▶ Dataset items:
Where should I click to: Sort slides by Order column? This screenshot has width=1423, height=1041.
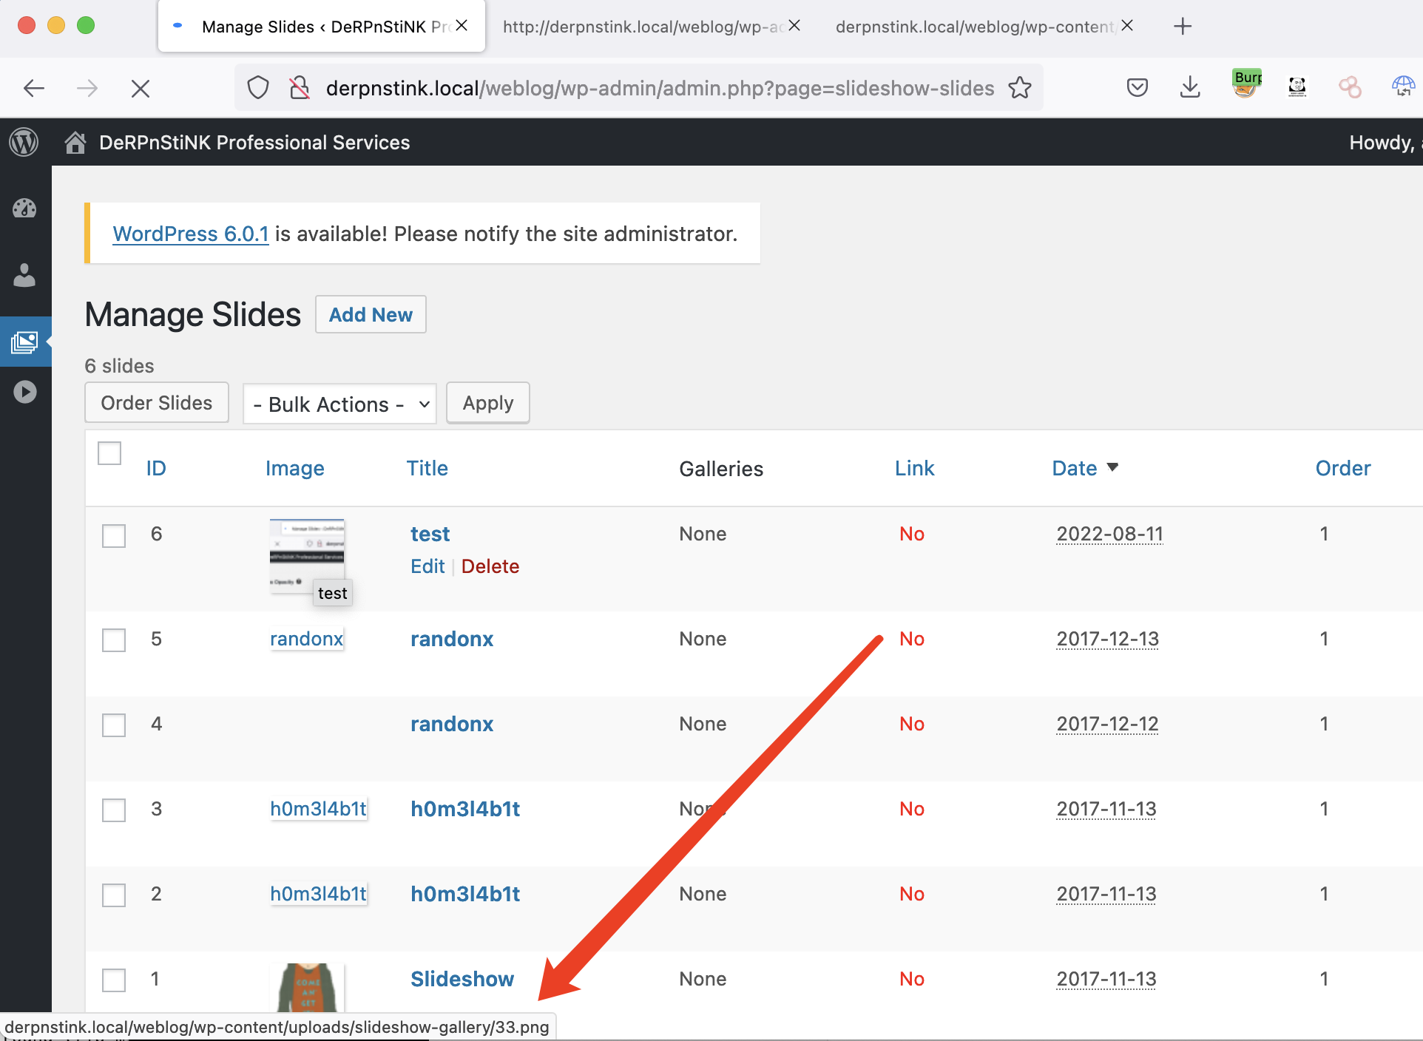(1342, 468)
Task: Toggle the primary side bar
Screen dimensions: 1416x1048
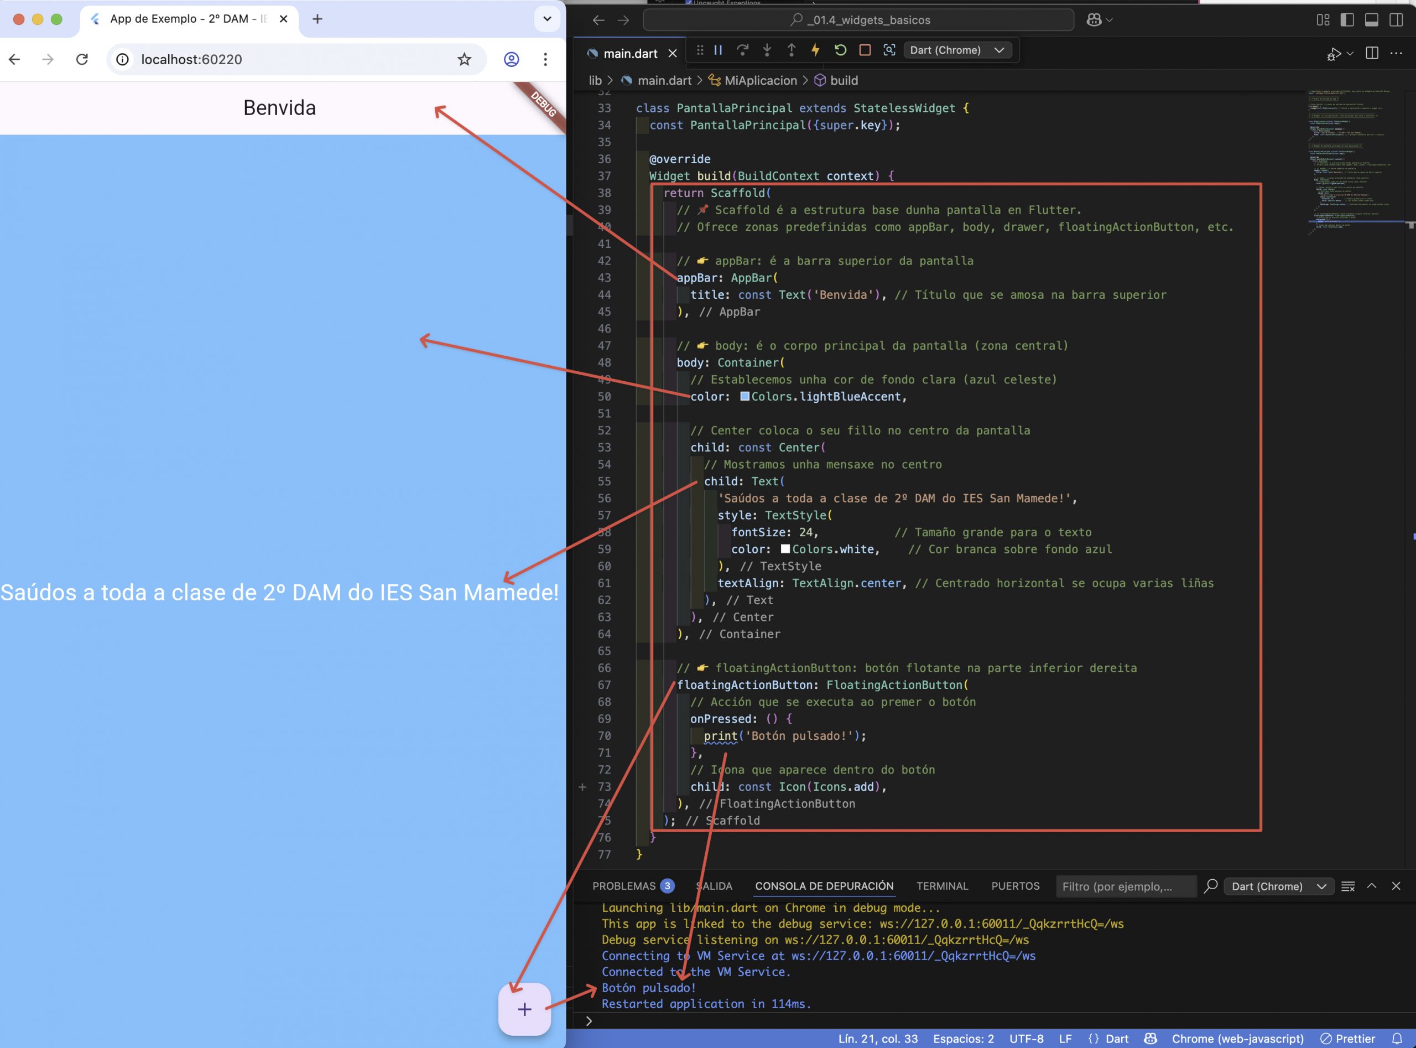Action: coord(1347,20)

▶ Exercise instructions: Without the pictures, write out every entry exactly as it appears.

▶ Solution:
Where should I click to: Sort slides by Order column? This screenshot has width=1423, height=1041.
(1342, 468)
Task: Toggle the primary side bar
Screen dimensions: 1416x1048
Action: coord(1347,20)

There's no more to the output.